What does it mean if, besides cancer, my biopsy report also says high-grade prostatic intraepithelial neoplasia or high-grade PIN?

Suppose your biopsy report mentions high-grade prostatic intraepithelial neoplasia (PIN). In that case, there are areas in your prostate gland where the cells that line the ducts and glands appear abnormal, and you may be at a high risk of developing cancer. However, it is essential to note that high-grade PIN is not cancer but a precancerous condition.

High-grade PIN is considered a risk factor for the development of prostate cancer, but not all men with high-grade PIN will develop cancer. However, men with high-grade PIN are more likely to develop prostate cancer than men without this condition.

Your doctor will likely monitor you closely if you have a high-grade PIN and may recommend additional testing or biopsies to check for the presence of cancer.

My biopsies show acute inflammation (acute prostatitis) or chronic inflammation (chronic prostatitis) should I worry?

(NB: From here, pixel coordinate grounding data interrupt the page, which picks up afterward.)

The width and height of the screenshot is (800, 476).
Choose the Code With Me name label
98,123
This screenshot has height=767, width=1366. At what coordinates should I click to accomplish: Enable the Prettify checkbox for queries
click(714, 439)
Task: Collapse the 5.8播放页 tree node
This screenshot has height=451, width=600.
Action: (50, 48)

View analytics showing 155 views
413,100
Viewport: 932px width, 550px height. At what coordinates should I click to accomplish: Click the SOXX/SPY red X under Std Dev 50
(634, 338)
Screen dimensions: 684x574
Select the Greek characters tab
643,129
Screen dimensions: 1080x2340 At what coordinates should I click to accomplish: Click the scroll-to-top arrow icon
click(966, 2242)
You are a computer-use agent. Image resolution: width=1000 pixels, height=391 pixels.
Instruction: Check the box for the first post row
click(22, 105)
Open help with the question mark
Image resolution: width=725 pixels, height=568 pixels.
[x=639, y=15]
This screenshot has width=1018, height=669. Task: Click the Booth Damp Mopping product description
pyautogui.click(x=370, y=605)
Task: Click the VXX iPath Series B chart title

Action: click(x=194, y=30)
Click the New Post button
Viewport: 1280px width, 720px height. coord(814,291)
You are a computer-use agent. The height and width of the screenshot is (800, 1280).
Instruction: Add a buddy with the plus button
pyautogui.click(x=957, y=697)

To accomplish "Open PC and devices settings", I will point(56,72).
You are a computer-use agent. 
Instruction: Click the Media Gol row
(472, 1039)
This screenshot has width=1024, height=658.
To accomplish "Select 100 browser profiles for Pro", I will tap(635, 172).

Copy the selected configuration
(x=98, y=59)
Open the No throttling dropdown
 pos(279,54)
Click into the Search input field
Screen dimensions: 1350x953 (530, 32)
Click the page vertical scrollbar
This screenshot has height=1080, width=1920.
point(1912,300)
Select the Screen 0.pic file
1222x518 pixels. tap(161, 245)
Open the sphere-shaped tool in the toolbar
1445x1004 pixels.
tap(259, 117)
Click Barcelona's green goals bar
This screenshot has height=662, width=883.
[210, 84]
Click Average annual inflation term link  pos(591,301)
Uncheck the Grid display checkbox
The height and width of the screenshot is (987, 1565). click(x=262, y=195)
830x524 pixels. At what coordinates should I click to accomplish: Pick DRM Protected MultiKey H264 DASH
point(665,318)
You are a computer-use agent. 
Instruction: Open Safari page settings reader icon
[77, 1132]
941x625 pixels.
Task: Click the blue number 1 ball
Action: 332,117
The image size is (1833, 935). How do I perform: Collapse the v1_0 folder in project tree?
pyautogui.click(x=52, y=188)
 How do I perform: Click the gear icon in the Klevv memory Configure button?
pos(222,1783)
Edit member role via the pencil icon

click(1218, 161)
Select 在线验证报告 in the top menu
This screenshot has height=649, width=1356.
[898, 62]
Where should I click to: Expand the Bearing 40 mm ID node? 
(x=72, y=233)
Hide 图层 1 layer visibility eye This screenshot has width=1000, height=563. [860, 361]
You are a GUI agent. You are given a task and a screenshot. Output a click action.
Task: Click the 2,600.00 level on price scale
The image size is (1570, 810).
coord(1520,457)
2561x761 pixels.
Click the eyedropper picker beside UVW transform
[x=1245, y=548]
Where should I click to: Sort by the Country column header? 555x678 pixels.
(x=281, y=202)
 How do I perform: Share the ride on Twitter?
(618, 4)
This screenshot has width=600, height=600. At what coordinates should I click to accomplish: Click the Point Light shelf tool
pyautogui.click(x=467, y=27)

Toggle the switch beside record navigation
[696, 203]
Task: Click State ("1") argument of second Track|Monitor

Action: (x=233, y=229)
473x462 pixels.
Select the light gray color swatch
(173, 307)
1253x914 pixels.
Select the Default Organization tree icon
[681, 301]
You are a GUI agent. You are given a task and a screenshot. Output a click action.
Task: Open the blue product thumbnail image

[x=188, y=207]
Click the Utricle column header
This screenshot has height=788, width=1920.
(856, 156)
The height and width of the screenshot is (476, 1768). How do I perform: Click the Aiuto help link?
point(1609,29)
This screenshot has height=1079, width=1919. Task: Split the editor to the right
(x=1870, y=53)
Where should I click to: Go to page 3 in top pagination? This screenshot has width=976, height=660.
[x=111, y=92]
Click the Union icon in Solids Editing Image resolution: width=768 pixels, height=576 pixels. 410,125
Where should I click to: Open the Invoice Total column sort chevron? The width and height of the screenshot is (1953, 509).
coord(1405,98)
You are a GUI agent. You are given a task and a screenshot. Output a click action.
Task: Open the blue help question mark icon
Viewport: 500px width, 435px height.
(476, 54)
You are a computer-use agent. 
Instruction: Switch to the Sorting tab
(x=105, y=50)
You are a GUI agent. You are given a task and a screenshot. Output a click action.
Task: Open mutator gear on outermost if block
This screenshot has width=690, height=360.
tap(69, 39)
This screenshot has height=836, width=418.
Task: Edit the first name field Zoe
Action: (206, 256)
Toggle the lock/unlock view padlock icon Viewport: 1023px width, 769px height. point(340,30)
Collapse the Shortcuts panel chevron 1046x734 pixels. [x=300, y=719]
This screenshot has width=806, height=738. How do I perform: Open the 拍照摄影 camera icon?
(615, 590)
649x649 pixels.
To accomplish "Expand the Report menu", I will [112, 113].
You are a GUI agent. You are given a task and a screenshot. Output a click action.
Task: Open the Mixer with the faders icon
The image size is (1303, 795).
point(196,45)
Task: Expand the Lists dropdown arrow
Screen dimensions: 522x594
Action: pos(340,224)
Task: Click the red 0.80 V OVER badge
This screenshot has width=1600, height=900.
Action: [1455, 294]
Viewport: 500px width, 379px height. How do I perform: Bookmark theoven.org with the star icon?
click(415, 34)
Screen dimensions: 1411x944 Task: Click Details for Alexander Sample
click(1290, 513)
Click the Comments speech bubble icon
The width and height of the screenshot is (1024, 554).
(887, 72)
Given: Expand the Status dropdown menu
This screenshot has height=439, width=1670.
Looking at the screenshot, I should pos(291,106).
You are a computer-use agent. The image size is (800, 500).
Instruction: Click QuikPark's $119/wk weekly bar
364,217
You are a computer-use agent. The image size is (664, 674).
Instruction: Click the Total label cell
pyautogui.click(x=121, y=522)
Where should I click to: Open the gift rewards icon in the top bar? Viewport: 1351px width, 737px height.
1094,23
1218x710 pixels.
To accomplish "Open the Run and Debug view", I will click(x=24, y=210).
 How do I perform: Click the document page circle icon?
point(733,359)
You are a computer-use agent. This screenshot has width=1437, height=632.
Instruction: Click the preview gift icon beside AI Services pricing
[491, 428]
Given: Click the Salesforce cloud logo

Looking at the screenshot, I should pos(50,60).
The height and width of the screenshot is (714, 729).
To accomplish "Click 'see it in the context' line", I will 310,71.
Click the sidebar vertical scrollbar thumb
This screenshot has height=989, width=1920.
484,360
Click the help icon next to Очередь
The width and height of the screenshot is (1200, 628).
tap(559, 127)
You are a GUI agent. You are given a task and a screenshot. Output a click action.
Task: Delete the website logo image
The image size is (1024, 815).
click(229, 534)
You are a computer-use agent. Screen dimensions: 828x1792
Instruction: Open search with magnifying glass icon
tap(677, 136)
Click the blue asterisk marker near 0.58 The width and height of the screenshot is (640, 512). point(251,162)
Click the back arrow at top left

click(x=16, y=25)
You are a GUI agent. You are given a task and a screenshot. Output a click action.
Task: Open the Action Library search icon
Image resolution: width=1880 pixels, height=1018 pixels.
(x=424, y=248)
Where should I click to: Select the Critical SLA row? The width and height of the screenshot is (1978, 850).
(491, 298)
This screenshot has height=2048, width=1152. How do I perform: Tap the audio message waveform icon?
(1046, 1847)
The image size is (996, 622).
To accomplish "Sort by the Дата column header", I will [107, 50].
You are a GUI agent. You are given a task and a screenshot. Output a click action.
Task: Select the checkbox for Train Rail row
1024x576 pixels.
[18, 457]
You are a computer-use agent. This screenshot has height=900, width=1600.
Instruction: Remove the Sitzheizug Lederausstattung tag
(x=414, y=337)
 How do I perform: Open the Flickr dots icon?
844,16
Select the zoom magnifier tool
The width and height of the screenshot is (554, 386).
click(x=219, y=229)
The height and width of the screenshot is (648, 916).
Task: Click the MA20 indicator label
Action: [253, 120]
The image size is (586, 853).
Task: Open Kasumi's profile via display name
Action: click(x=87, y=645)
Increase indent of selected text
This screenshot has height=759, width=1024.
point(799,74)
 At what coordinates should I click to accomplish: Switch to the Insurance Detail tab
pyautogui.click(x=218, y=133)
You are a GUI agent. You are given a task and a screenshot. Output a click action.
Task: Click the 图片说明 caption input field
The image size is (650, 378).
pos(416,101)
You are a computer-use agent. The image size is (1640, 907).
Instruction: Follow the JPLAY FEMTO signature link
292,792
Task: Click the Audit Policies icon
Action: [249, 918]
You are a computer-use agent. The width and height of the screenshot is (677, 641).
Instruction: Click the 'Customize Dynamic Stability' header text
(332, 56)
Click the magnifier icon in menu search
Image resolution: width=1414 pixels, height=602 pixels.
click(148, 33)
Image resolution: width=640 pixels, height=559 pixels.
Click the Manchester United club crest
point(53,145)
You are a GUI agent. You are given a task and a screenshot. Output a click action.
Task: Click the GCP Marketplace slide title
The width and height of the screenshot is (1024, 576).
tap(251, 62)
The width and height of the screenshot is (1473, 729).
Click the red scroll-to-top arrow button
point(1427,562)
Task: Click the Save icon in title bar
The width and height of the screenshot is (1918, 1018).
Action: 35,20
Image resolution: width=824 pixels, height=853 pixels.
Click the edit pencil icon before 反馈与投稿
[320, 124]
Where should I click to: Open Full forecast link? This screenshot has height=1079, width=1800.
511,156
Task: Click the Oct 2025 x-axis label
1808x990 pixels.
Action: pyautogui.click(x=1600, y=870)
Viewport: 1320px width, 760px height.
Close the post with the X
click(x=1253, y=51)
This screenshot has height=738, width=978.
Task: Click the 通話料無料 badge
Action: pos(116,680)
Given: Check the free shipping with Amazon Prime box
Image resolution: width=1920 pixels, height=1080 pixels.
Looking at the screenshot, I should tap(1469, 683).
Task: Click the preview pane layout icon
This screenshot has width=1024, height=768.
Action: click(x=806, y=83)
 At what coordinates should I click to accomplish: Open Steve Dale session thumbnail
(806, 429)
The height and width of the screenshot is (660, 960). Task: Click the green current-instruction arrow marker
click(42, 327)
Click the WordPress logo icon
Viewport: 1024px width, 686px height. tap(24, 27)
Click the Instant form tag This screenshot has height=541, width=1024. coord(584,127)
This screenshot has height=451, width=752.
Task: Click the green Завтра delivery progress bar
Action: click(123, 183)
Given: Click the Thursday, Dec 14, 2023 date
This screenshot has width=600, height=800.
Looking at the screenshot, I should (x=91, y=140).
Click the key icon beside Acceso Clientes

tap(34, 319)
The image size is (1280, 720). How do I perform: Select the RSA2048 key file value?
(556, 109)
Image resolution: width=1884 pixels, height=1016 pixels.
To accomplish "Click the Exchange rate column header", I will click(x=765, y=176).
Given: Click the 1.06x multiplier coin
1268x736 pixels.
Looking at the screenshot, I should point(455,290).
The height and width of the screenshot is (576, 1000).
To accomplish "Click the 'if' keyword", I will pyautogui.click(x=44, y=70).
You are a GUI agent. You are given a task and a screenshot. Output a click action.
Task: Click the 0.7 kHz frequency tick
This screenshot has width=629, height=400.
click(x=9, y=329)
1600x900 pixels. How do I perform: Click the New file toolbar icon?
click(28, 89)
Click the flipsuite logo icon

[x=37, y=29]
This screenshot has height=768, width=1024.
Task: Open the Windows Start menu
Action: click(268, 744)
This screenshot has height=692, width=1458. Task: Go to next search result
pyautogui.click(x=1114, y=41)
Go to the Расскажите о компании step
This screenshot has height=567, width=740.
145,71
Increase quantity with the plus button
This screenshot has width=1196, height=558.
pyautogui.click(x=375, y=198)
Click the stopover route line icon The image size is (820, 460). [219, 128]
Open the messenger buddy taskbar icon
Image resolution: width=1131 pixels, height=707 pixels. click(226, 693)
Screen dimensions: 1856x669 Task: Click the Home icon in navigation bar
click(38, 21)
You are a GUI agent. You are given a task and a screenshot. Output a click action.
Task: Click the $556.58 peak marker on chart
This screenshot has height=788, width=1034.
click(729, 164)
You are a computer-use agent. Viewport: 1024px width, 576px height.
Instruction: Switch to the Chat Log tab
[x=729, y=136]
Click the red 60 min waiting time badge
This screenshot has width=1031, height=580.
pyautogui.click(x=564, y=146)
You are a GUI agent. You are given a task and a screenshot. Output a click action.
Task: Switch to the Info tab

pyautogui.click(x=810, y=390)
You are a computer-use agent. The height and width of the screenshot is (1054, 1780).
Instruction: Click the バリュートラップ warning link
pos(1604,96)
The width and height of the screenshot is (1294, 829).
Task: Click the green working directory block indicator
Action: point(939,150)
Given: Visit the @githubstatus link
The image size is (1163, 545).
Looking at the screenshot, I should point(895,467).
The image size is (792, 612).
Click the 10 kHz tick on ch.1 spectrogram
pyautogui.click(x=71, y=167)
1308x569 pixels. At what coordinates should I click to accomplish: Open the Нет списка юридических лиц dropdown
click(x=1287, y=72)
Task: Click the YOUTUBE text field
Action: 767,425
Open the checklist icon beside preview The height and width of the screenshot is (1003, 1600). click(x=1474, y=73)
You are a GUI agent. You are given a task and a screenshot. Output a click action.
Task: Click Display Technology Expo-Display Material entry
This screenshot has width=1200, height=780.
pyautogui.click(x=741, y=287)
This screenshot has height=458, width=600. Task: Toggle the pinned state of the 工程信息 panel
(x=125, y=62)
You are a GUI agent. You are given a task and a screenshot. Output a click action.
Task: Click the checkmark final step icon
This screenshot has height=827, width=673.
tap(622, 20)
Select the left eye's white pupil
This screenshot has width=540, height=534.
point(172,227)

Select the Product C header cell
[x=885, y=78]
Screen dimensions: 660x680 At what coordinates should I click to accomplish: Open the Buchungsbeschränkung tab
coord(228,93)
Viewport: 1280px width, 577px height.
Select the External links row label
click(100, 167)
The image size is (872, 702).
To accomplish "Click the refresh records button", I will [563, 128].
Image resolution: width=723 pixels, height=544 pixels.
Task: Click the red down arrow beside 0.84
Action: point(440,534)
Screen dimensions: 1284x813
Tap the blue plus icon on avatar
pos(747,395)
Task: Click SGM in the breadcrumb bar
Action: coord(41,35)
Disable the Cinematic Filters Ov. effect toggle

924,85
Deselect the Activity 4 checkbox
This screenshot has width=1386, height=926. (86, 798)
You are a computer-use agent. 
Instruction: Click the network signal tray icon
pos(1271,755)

If your biopsy report mentions acute or chronic inflammation, your prostate gland is experiencing an inflammatory response. Acute inflammation, also known as acute prostatitis, is an infection-related, sudden onset of inflammation in the prostate gland. Infection may or may not cause chronic inflammation, also called chronic prostatitis, a long-term prostate gland inflammation.

Inflammation in the prostate gland can cause various symptoms, including pain or discomfort in the groin or pelvic area, painful urination, difficulty urinating, and blood in the urine. However, some men with inflammation may not experience any symptoms at all.

While inflammation in the prostate gland does not necessarily mean that you have prostate cancer, it can make it more challenging to interpret biopsy results. Inflammation can cause changes in the appearance of the prostate gland and may make it more challenging to detect cancer cells.

Reflection from a prostate cancer specialist

The improved image quality of prostate MRI scans has revolutionised how urologists decide and perform prostate biopsies. The prostate imaging reporting and data system (PI-RADS) have been proven to relate to the grade group. This has helped urologists better identify clinically significant (high-grade) cancer and avoid unnecessary biopsies.

The MRI scan has also proven its role in active surveillance, which is one of the treatment options for the early detection of low-risk (lowest Gleason score) prostate cancer.

The combination of prostate imaging and prostate biopsy reports is crucial in choosing the best treatment options.